I found out on October 18th and I'm now on Atripla and my numbers are good. I actually don't mind the high feeling from the drug (I don't do any type of drugs for the record). I take it as I go to bed and I only feel it if I wake up in the middle of the night and move around. I also have really nice dreams.

That said my questions are:
1) I've got a lot of anger towards the person that helped put me in this situation. In a moment of stupidity I agreed to fulfill my ex's fantasy and I ended up with HIV and Herpies. So stupid on my part. Will the anger actually go away or do you just deal with it? To make it even worse we work together.
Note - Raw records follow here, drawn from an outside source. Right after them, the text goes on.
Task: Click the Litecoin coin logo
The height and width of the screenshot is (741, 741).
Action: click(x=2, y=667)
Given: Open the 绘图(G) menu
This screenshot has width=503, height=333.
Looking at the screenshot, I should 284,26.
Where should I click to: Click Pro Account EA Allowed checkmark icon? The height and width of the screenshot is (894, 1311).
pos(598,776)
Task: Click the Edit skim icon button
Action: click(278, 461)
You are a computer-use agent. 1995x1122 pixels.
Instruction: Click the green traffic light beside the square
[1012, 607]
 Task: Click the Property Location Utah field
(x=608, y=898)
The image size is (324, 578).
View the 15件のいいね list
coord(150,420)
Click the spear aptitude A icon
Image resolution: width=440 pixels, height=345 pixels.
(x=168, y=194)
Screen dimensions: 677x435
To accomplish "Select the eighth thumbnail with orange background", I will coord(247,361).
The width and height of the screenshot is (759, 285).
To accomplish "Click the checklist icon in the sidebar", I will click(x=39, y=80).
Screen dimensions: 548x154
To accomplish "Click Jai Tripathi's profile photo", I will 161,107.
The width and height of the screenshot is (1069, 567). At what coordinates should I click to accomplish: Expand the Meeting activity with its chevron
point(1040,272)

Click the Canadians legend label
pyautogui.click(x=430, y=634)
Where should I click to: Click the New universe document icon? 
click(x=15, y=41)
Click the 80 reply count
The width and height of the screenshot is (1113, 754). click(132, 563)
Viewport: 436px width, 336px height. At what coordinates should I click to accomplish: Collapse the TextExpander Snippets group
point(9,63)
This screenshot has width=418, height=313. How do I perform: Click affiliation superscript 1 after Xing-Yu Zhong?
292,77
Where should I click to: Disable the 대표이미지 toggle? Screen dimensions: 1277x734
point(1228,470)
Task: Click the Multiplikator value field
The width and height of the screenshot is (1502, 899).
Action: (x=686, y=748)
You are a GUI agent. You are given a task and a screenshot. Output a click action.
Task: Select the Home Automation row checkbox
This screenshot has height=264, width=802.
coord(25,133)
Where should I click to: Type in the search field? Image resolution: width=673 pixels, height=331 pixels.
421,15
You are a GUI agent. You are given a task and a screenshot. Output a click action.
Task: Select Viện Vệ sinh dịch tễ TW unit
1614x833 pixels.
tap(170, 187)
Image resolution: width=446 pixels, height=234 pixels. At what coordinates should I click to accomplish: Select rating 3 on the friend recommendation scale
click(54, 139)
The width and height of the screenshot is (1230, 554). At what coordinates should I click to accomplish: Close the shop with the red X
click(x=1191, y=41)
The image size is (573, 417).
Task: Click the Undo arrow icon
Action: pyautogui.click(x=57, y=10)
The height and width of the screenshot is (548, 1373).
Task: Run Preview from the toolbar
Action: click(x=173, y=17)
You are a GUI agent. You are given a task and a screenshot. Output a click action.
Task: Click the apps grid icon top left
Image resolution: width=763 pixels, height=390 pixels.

2) I've had about 5 pimples in my life and this week I've broken out and was wondering if it's stress, the meds or the HIV?

I totally don't want to sound like a victim. I'm not happy with what's happened but I'm slowly accepting it and I would say on a scale of 1-10 I'm usually around a 7 or 8 (10 being happiest). I just hate the anger.

Thanks and Happy Holidays.

Offline Longislander

  • Member
  • Posts: 2,489
Re: A couple questions
« Reply #1 on: December 19, 2006, 12:05:15 am »
Hi Virgo, sorry to hear the story, but glad you've decided to post. I don't have anger over my situation, so I can't help you out with that. No meds either. Someone'll be along shortly with the right stuff for you.
Welcome to Aidsmeds!

Paul
infected 10/05 diagnosed 12-05
2/06   379/57000                    6/07 372/30500 25%   4/09 640/U/32% 
5/06   ?? /37000                     8/07 491/55000/24%    9/09 913/U/39%
8/06   349/9500 25%              11/07 515/68000/24     2/10 845/U/38%
9/06   507/16,000 30% !          2/08  516/116k/22%    7/10 906/80/39%
12/06 398/29000 26%             Start Atripla 3/08
3/07   402/80,000 29%            4/08  485/undet!/27
4/07   507/35,000 25%            7/08 625/UD/34%
                                                 11/08 684/U/36%

Offline Eldon

  • Member
  • Posts: 2,664
Re: A couple questions
« Reply #2 on: December 19, 2006, 12:20:38 am »
    Hi Virgo71...

    It is unfortunate that you have tested positive for HIV. You are not alone when it comes to this. As far as the Anger is concerned, you may want to consider leaning towards the acceptance side of the issue in order to help you defuse the Anger. Here are a few suggestions that you may want to use on being less Angry:

    • Make a conscious decision to be less affected
    • Take a time out before responding. Breathe!
    • Assess: Is the situation worth affecting your immune system?
    • Allow yourself time to defuse.
    • Ask yourself how you could under-react to the situation.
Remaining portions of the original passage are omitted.